It is finished. Three words sum up a decade of planning, fundraising and building at St. Francis Xavier Parish. The result is an almost wholly new parish — and most certainly school — campus that held its fourth and final dedication Jan. 24.
Bishop Thomas J. Olmsted blessed the new parish center between the final English Mass of the morning and the parish’s only Spanish liturgy. Parishioners from both Masses joined him.
So did roughly a dozen clergy, largely current leadership and other Jesuit priests who served at St. Francis Xavier over the years. All were eager to see “The Master’s Plan” fully realized. Fruits of the final $9 million capital campaign resulted in St. Francis Xavier’s first parish hall in the current church’s more than 55-year history.
Project completion opened a new chapter of parish life. Up to 600 people comfortably gathered in the mission-style hall. Sets of pocket sliding doors allowed a small crowd gathered in the courtyard to also remain a part of festivities.
Parish leaders envision the space to become a natural option for on-site wedding receptions, family funeral visitations and other life celebrations. One woman’s husband was looking forward to using a new 50-seat chapel east of the hall for his funeral. They were long-time parishioners, but he passed away three months before its completion.

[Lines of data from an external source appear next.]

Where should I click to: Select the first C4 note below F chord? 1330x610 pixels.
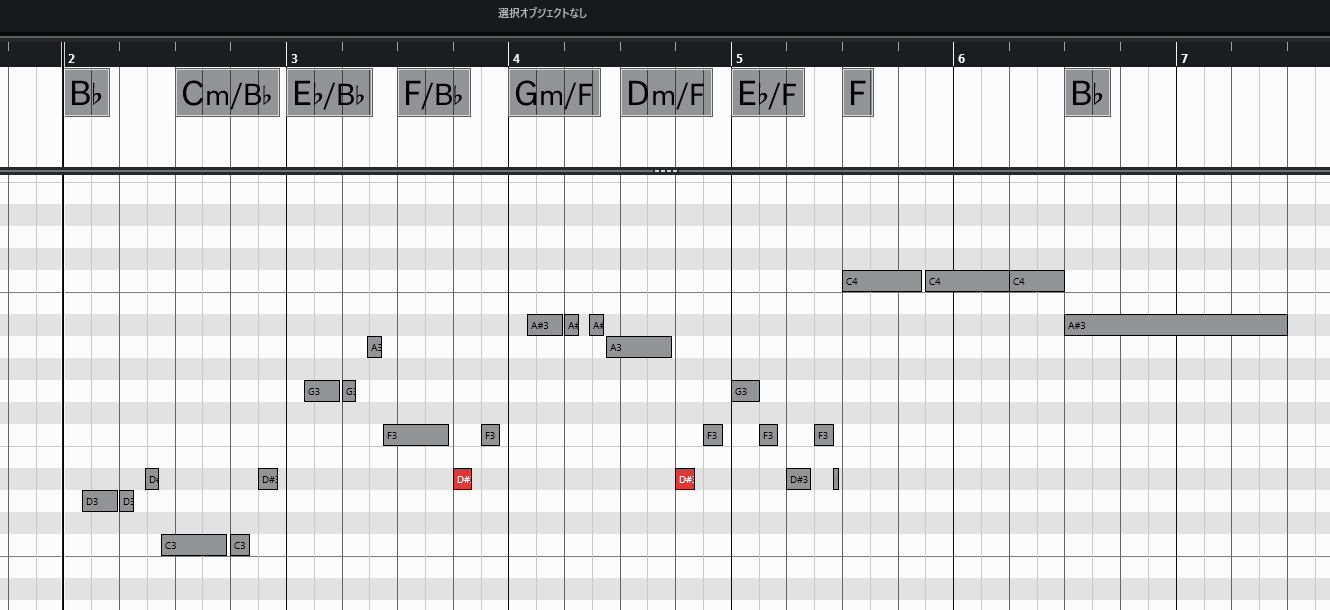[881, 281]
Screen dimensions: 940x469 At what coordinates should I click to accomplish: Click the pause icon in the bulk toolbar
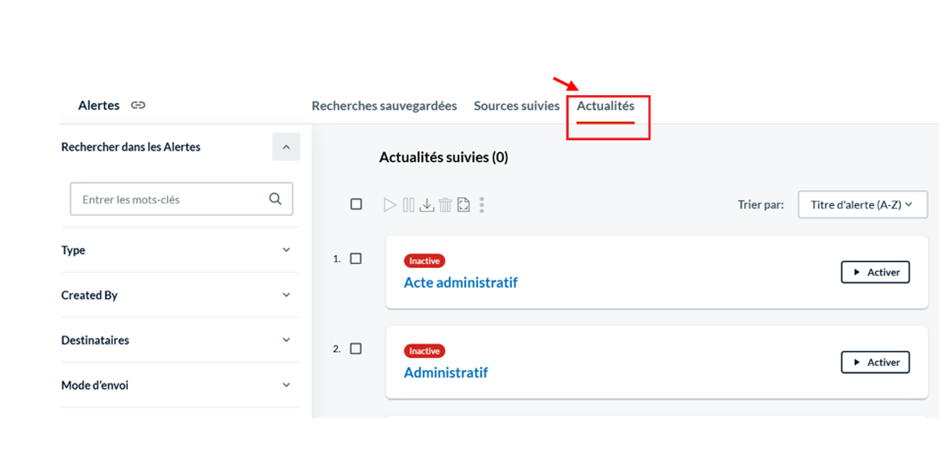[408, 205]
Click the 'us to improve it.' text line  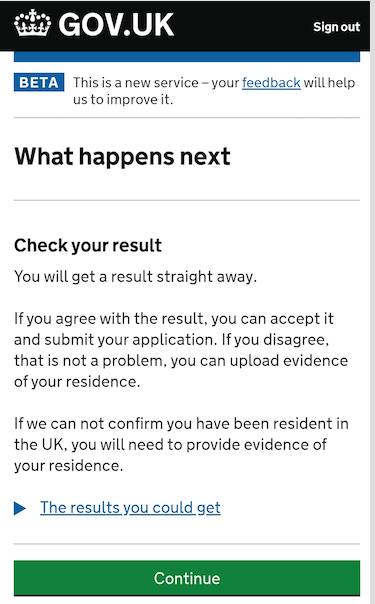click(123, 99)
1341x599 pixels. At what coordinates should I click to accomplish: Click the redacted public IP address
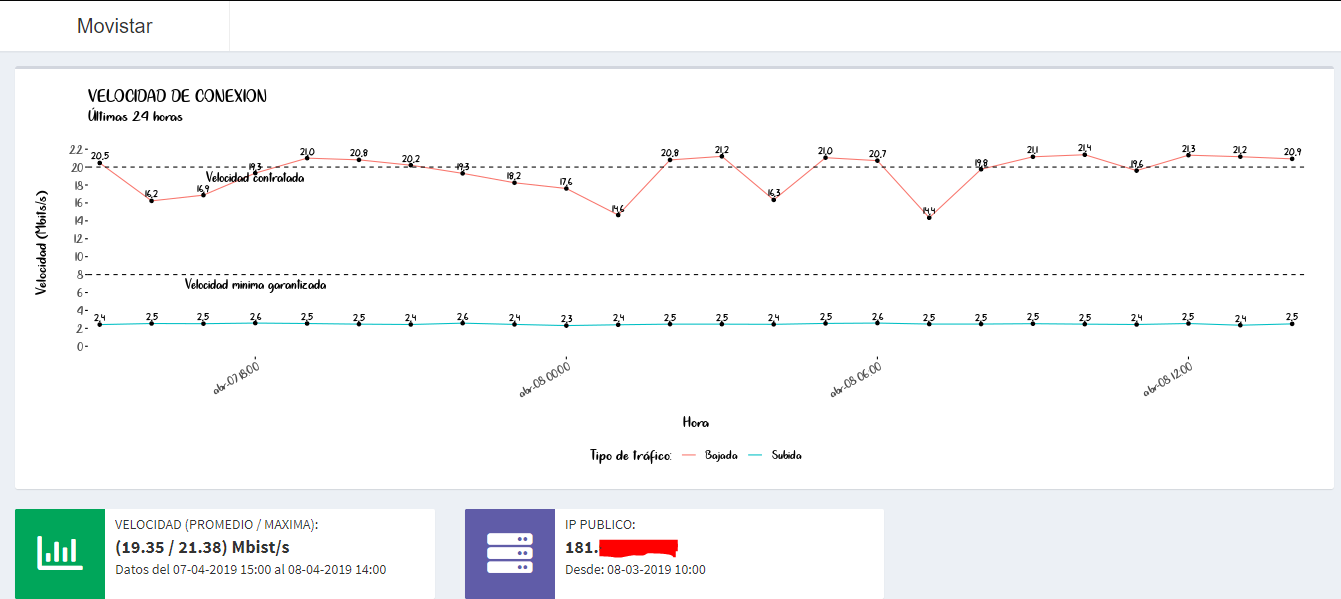[x=622, y=548]
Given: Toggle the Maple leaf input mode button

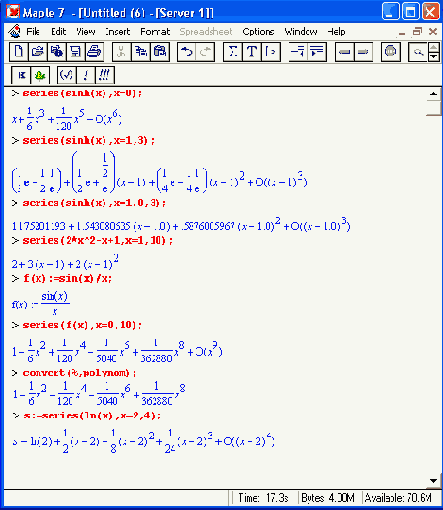Looking at the screenshot, I should 40,75.
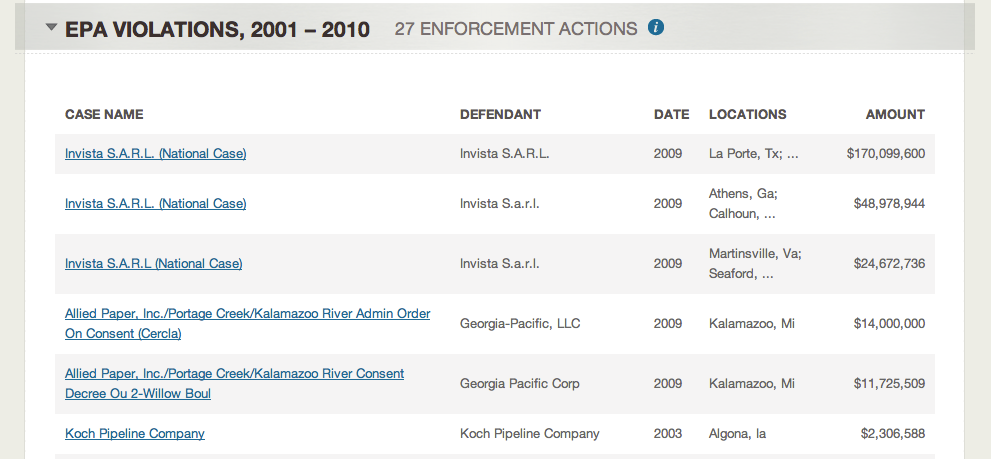Sort by the Defendant column header
The height and width of the screenshot is (459, 991).
click(x=500, y=114)
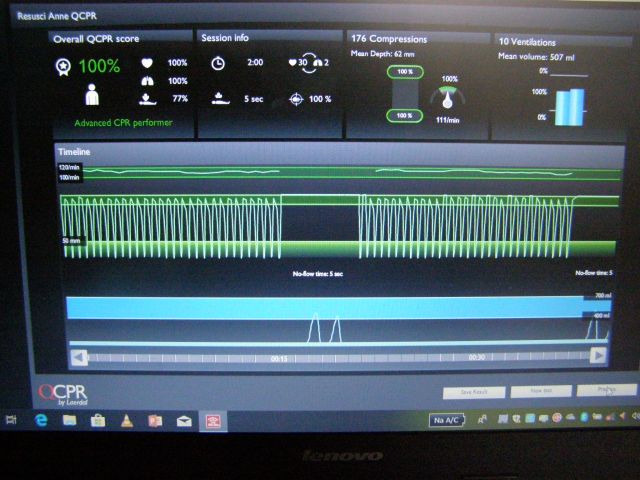Click the compression rate gauge icon
Screen dimensions: 640x480
tap(448, 97)
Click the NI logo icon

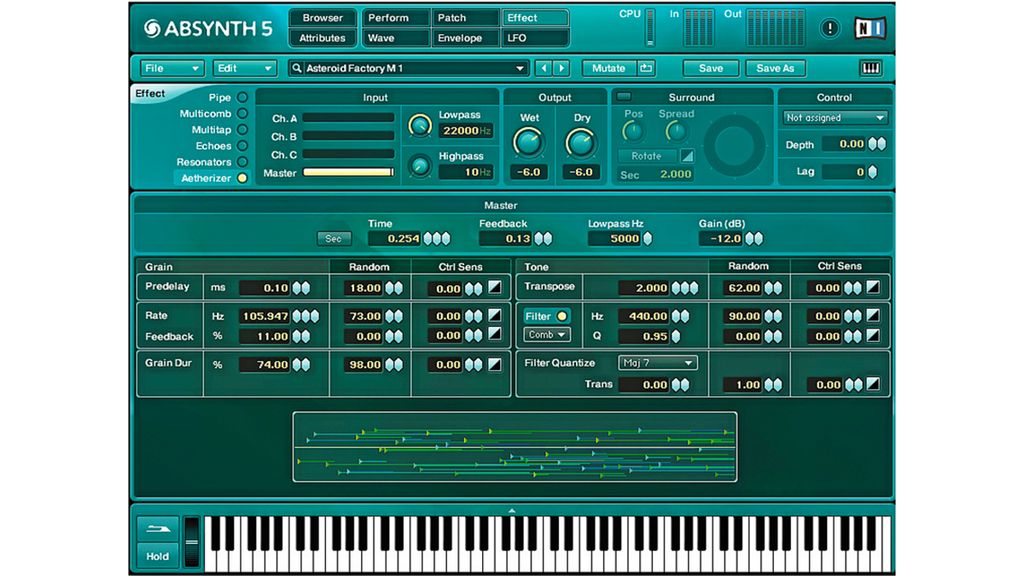tap(869, 28)
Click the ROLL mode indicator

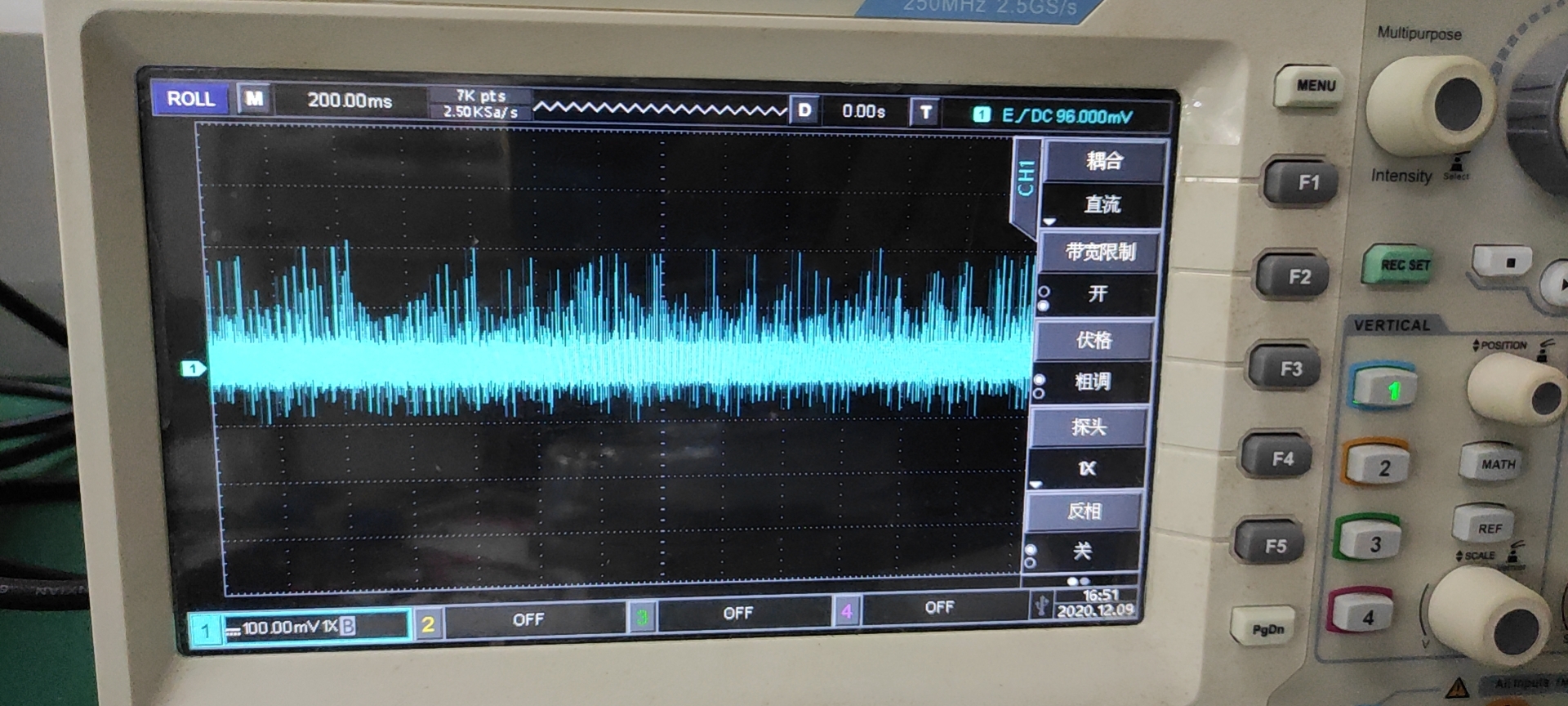(x=190, y=99)

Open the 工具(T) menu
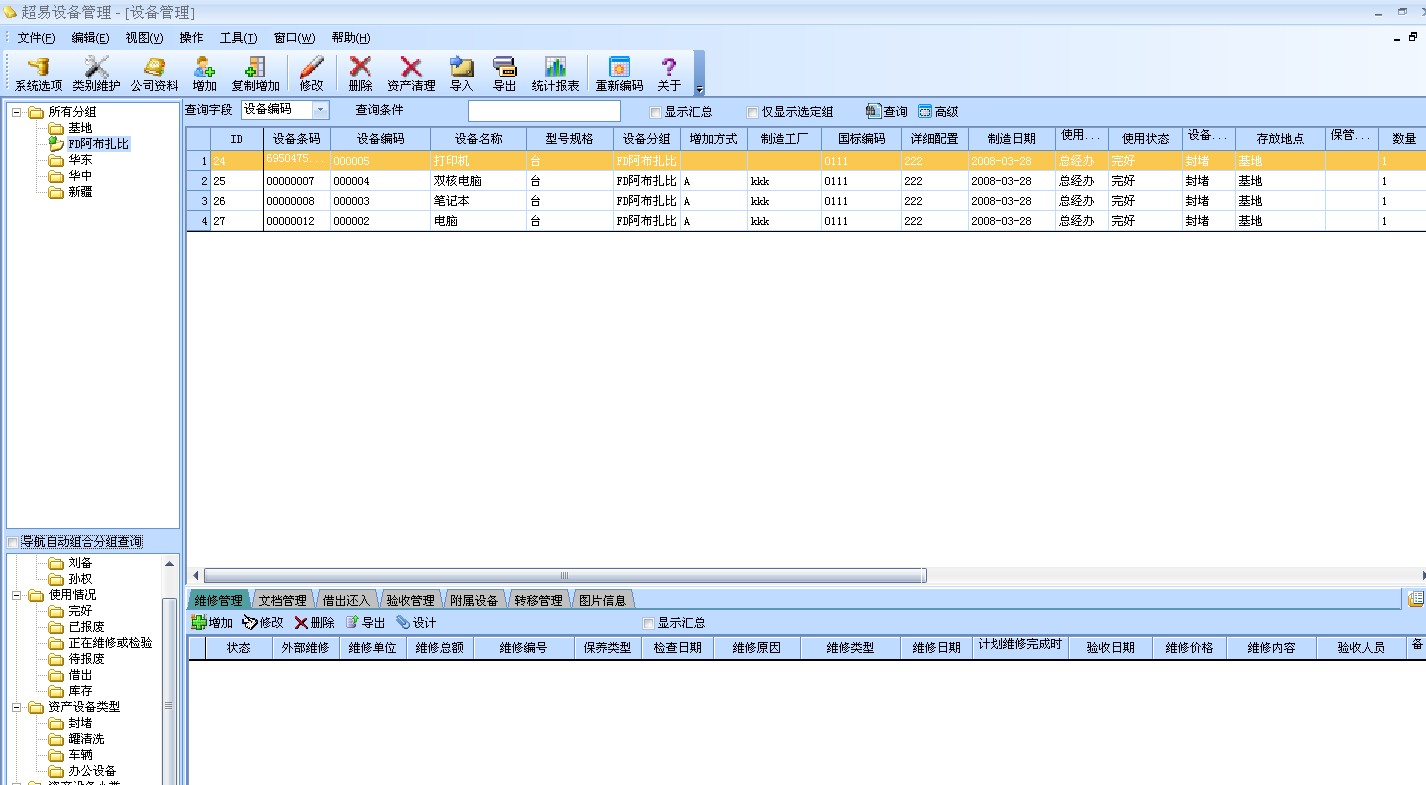[238, 38]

St. Francis Xavier’s expanded parish grounds also includes an outdoor prayer garden, administrative offices and meeting space on the upper level — with Jesuit Father Dan Sullivan having a private balcony that overlooks the parking lot and school — plus a lower level maintenance shop underground and three classrooms ready to welcome Catechesis of the Good Shepherd students in August. Parish leadership decided to let students finish out the spring semester at the school.
Kim Cavnar, principal of St. Francis Xavier, looks forward to using the hall for student retreats. She once had to borrow space at neighboring Brophy College Preparatory and had to schedule them during one of Brophy’s school holidays.
The 34,000-square-foot parish center also greatly expanded St. Francis Xavier’s pantry and storage space for St. Vincent de Paul outreach. Conference activity that serves an average of 70-80 clients each week — some 6,000 food boxes last year — now operates beside the hall’s full-service kitchen with an overflow storage space on the lower level. Vincentians have turned away pallets of food in the past due to lack of available space.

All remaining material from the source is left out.